Camellya était de retour à la maison de confrérie des Malta a Miril. Elle venait de passer quelques jours dans la demeure familiale à regarder sa mère cuisiner en chantonnant, à fumer avec son père sous le ciel étoilé. Elle avait vu comme ses neveux et nièces avaient grandi, comment se portaient les chevaux du haras. Une véritable bouffée d’air, qui avait pourtant ravivé une certaine tristesse chez elle. Elle fit tourner distraitement le diamant autour de son doigt. La pile de courriers et missives sur le bureau la ramena à la réalité. Elle s’installa dans son fauteuil et entreprit de trier les enveloppes selon leur importance.

Le tampon d’Elanorel attira son attention et elle lut cette lettre en premier. Dans un style concis et direct, l’Elfe annonçait que tout était rentré dans l’ordre du côté de Coriolan. Elle sourit. C’était un soulagement. Elle avait bien fait de laisser ses protégées s’en charger sans s’en mêler plus. Elle compila ensuite rapports d’activité, factures, mouvements de l’ennemi. Cela lui prit quelques heures.


Cette corvée achevée, Camellya s’octroya une pause. Elle se leva pour se dégourdir les jambes et se dirigea tout naturellement vers la cheminée. Elle constata que la maison était bien entretenue en son absence. Elle repensa au nouveau bonheur de Coriolan et Yualë. Sa mélancolie se fit plus présente et elle se sentit soudainement écrasée par ses responsabilités et son chagrin. Son absence lui pesait chaque jour un peu plus, mais elle le laissait rarement paraître. Elle s’accouda à la tablette de la cheminée.


« Myra... »


« Je suis là. »


Une femme légèrement plus vieille que Camellya surgit de nulle part. Elle portait des vêtements sombres, ses cheveux châtains étaient coupés courts, une cicatrice barrait sa joue gauche. Deux dagues luisaient de part et d’autre de sa ceinture.


« Que puis-je pour vous ? », demanda Myralia, qui apporta spontanément un verre de vin à la capitaine.


« A-t-on du nouveau concernant notre affaire ? »


« Ils se dirigeraient vers la Trouée. Dame Renawen est en Enedwaith. Elle les cherche, comme vous le pensiez. »


Et comme je le fais moi-même via mon réseau d’informateurs, pensa Camellya. La Trouée... la Trouée du Rohan. Il avait juré devant elle qu’il n’y retournerait pas.
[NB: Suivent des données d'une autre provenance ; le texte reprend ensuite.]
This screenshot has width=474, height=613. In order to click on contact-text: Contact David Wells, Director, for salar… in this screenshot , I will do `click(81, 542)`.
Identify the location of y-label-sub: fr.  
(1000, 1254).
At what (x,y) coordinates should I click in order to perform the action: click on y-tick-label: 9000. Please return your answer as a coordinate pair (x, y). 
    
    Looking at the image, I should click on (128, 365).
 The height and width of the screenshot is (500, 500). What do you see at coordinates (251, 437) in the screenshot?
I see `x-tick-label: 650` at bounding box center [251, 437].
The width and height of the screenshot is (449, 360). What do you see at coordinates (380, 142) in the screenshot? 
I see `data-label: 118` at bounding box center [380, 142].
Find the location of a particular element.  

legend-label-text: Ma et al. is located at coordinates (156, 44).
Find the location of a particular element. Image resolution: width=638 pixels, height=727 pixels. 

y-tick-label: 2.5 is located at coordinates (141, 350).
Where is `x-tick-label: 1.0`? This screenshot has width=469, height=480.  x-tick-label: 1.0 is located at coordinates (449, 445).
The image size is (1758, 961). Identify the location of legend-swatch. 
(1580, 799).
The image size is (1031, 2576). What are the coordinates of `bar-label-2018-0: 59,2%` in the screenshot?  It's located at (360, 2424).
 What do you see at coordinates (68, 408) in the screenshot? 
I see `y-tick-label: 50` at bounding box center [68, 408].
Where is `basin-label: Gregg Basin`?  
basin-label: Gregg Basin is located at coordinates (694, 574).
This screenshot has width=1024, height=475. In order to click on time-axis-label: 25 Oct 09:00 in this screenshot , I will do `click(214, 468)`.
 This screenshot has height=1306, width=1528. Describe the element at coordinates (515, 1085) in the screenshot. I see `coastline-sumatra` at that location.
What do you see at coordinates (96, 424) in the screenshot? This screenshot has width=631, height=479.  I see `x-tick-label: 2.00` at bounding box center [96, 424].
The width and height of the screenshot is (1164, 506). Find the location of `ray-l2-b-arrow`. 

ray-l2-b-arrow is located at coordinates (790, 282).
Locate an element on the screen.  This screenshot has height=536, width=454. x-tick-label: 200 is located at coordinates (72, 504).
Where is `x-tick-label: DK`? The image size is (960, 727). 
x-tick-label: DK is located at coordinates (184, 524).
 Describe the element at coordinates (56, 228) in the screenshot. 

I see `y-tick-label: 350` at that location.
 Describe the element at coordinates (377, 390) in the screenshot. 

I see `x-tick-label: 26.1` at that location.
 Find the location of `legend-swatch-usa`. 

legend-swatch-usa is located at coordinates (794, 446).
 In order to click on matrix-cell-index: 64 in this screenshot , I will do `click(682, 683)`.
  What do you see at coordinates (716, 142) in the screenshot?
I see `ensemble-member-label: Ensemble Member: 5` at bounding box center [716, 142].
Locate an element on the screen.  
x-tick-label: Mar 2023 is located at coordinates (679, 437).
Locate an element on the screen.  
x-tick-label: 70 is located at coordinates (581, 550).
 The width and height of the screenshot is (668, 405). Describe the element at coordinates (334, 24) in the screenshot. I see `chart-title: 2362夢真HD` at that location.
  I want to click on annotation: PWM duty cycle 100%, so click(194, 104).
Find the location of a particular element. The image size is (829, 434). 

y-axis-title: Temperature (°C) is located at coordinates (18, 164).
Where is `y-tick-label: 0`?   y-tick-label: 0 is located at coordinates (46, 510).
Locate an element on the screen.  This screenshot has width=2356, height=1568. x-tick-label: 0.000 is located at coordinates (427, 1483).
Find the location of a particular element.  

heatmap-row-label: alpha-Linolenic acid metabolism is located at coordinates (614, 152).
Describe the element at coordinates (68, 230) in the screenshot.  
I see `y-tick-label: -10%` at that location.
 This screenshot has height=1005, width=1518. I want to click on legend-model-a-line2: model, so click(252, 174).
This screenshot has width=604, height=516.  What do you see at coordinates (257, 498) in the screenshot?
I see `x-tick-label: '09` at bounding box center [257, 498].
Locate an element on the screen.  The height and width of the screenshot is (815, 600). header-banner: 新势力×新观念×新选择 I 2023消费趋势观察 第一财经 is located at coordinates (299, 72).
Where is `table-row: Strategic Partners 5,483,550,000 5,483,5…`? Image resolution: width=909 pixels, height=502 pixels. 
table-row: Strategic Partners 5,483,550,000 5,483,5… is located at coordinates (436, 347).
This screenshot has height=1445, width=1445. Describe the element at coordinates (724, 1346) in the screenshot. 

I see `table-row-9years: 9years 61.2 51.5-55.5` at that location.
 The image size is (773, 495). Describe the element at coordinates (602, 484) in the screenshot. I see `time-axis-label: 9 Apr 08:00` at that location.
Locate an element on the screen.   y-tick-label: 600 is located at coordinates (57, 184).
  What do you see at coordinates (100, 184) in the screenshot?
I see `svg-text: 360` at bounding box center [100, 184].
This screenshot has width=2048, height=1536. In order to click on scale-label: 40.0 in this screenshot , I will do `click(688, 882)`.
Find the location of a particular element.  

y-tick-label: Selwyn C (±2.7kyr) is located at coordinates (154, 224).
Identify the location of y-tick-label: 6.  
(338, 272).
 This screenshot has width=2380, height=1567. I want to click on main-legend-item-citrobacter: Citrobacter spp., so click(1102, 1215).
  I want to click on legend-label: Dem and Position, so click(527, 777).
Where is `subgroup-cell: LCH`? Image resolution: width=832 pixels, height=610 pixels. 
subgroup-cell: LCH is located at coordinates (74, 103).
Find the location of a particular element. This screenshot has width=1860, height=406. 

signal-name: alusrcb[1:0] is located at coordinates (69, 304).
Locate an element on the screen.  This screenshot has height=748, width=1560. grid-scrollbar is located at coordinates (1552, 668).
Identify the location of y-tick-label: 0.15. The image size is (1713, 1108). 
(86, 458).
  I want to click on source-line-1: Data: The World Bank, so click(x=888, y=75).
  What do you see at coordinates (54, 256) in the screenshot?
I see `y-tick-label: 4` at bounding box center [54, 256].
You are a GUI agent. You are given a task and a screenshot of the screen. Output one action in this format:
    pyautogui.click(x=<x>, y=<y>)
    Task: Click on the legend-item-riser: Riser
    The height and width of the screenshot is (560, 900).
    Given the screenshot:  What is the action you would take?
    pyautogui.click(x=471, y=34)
Elle ne lui avait jamais demandé ce serment, il avait pris cette décision de lui-même, les souvenirs qu’il avait laissés là-bas étaient par trop douloureux. Mais elle savait bien qu’un natif du Rohan retournait toujours vers sa terre natale. Allait-elle devoir de nouveau tenter de reconstituer ce cœur brisé ? En aurait-elle la force ?


Elle but quelques gorgées de vin. Depuis combien de temps ne l’avait-elle pas vu ? Plusieurs mois, non, plus que ça, plus d’une année. Son regard, ses gestes, son odeurs, ses mots doux... tout lui manquait cruellement. Son dernier signe de vie remontait à quelque chose comme six mois. Une très courte missive où il lui réaffirmait tout son amour et son attachement. Il n’avait pas besoin de le lui rappeler, car elle n’en avait jamais douté. Camellya regarda son poignet gauche, dans le creux était tatouée une rune. Éternité. Elle soupira.


Myralia percevait le trouble de Camellya. Rien de ce qu’elle pourrait dire ou faire ne la soulagerait.


« Le passage vers le Rohan sera bientôt ouvert. »


« Je sais, Myra, j’ai vu les rapports. »


Elle se sentait si lasse.


« Souhaitez-vous monter une expédition ? »


Camellya hocha la tête.


« Je préviens maître Teil, dans ce cas. »


Myralia prit le silence de Camellya pour une acceptation.


« Je me retire. »


Elle fit une légère révérence et emporta le courrier à poster.


La capitaine resta seule. La nuit était déjà tombée. Qu’est-ce qui le retenait si longtemps et si loin ? Voulait-il retrouver la tombe de sa mère ? Elle s’était juré de ne pas partir à sa recherche, parce qu’elle le respectait et l’aimait trop. Mais cela faisait si longtemps qu’elle ne l’avait vu, alors elle estimait qu’elle avait le droit d’aller à sa rencontre. Si longtemps... Elle ferma les yeux. Elle passa sa main dans le bas de son dos, la rune qui y était ne réagit pas.

Camellya était soulagée en un sens, puisque le petit Elfe était sans aucun doute avec lui. D’un autre côté, Renawen souffrait elle aussi. Elle soupira. Oui, elle irait en Rohan. Oui, elle le retrouverait, tôt ou tard.


« J’arrive, mon amour, attends-moi. », murmura-t-elle à la Lune.